Mercy meant I could have my freedom back and have the autonomy to leave a building I no longer wanted to stay in—but my freedom was absolutely stripped from me, as it had never been before and probably never will again. Mercy also meant letting me die, giving me an out of the visceral agony that was my mind, something only someone who has been in the depths of depression can possibly understand. (How can you explain the invisible mental pain that feels so entirely physical? People can understand that you cannot walk with broken legs; it’s harder to understand that you cannot go about life with a broken mind.)

So, there I was, begging for what I thought was mercy. It’s a feeling I will never forget, a feeling so embarrassing and sad and demeaning and, I guess, uniquely human.

***

When I was begging in that psychiatric hospital, although people cared and supported me, only I could decide to keep going, to keep putting one foot in front of the other every single day, to decide to keep living. It was not easy.

When I was begging in that bathtub, although people surrounded me and were supporting me, only I could summon the strength to keep going and bring my baby earth side. It was not easy.

Both astonishing situations brought me, quite literally, to my knees. The vulnerability was forced upon me, which is perhaps why I’ve needed time to process it all. I imagine I will feel that same vulnerability when, someday, I meet God face to face.

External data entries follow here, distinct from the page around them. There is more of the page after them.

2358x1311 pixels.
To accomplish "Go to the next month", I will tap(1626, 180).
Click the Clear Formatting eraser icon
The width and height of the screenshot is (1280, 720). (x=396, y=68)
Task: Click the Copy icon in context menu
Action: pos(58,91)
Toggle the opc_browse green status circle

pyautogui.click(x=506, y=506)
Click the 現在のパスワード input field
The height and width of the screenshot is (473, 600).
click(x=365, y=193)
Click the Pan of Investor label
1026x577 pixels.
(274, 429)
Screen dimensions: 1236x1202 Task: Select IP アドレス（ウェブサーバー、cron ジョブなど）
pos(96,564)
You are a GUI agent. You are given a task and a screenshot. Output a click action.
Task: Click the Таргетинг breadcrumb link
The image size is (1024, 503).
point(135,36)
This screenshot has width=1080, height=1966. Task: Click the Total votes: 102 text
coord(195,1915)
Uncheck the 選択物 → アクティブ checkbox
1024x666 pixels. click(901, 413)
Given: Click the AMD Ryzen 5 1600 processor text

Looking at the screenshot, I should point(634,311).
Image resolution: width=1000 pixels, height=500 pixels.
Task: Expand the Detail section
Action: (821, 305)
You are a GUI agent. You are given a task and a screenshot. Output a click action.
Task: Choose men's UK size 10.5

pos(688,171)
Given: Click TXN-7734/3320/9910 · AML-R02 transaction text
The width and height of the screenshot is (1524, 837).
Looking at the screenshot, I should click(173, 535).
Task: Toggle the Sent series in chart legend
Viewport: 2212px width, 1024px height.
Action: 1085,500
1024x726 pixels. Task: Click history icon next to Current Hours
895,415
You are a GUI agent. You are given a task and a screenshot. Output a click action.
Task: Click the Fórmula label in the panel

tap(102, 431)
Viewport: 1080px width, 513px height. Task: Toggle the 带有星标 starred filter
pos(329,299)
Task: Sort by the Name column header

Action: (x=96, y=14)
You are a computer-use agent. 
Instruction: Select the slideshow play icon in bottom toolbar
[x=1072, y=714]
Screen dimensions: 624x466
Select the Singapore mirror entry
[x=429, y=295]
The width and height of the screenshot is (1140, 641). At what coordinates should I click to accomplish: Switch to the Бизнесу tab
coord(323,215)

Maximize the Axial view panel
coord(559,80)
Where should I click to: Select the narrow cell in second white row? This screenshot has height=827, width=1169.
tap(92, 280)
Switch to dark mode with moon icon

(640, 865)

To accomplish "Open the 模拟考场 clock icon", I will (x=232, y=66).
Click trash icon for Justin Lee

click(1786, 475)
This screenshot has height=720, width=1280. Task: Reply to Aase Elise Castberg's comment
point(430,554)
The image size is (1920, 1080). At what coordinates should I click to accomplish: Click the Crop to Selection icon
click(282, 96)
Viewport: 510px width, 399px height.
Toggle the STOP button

Twenty minutes after I emerged from the tub, they placed my baby, my second son, into my arms. Because I’d chosen life years earlier—because God gave me that ability, that gift—my sons too can live. My darling little boys: now my greatest treasure.

I think I needed to experience an unmedicated birth as a sort of redemption of my past, to fully realize my strength, to come to the understanding that, really, I’ve been strong all along. Or, better yet, that maybe in the times I haven’t been, God’s strength was always, and is still, enough.